● **BRIEF**
Every record must be repeated exactly; omit any pictures they contain.

● **DATASET RECORDS**

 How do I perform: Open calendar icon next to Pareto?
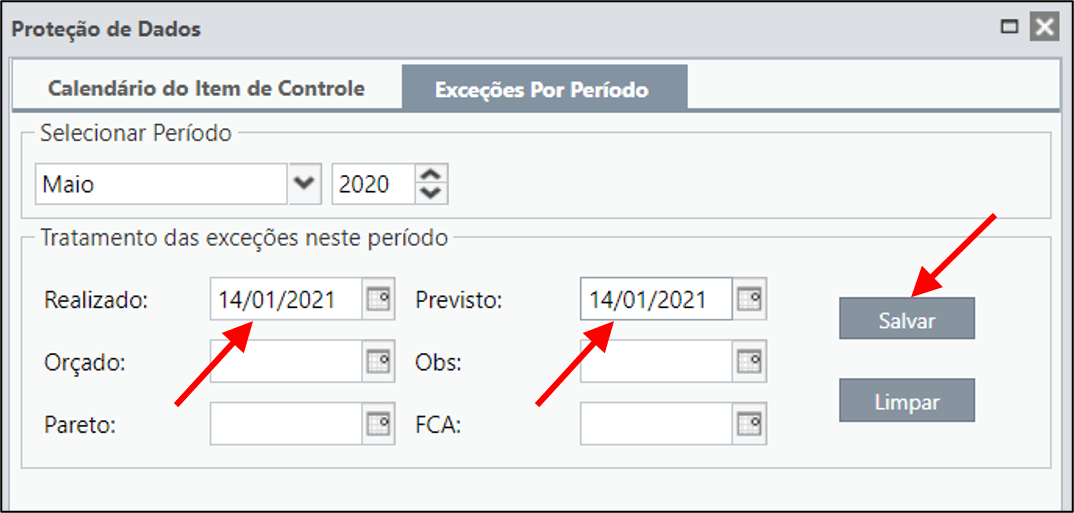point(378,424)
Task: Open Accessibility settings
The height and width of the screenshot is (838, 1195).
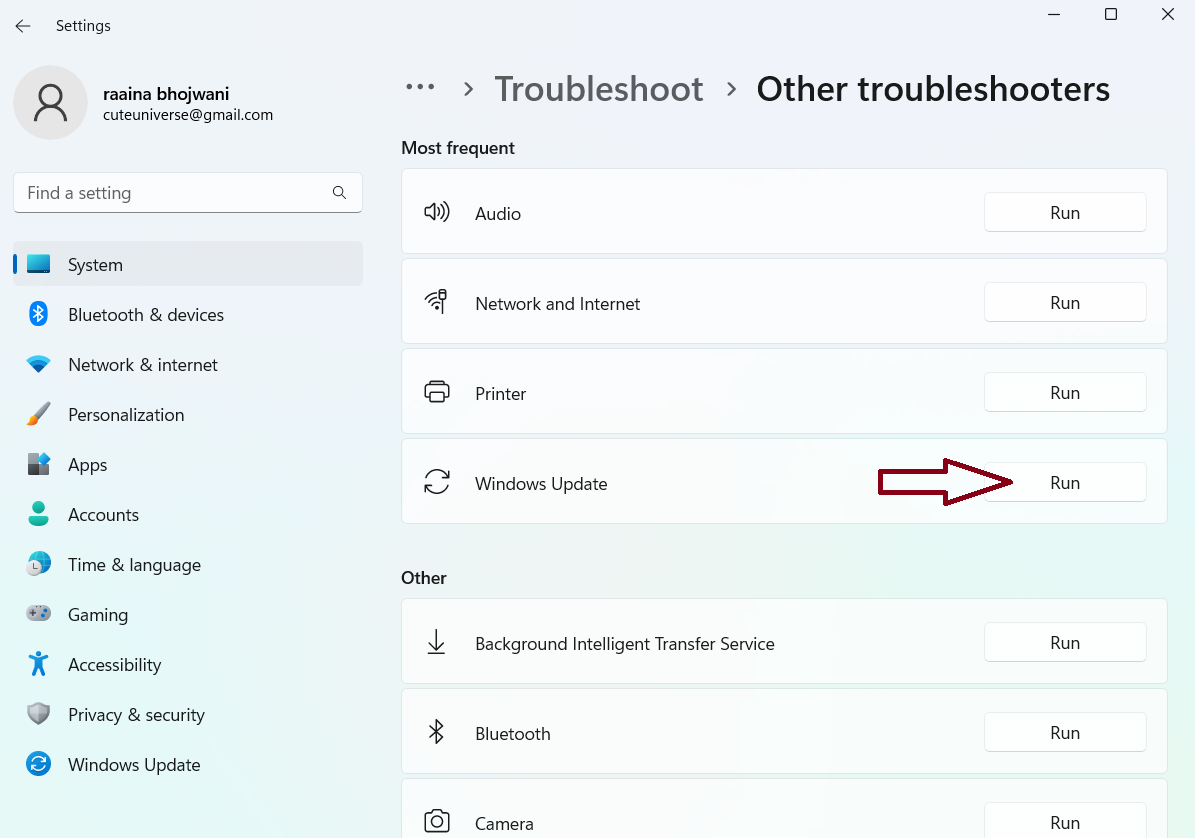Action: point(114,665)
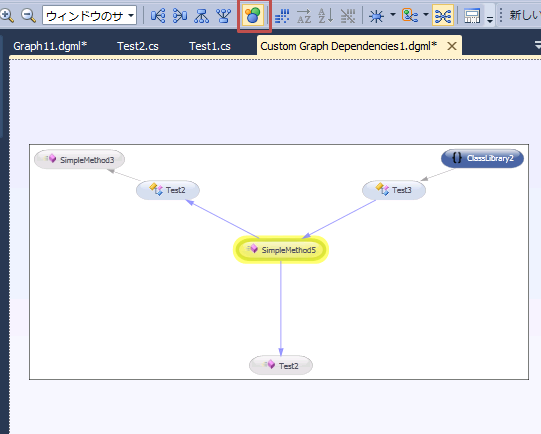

● **SOLUTION TO THIS TASK**
 How do I perform: Open calendar icon next to Pareto?
point(378,424)
Task: Open Accessibility settings
The height and width of the screenshot is (838, 1195).
Action: point(114,665)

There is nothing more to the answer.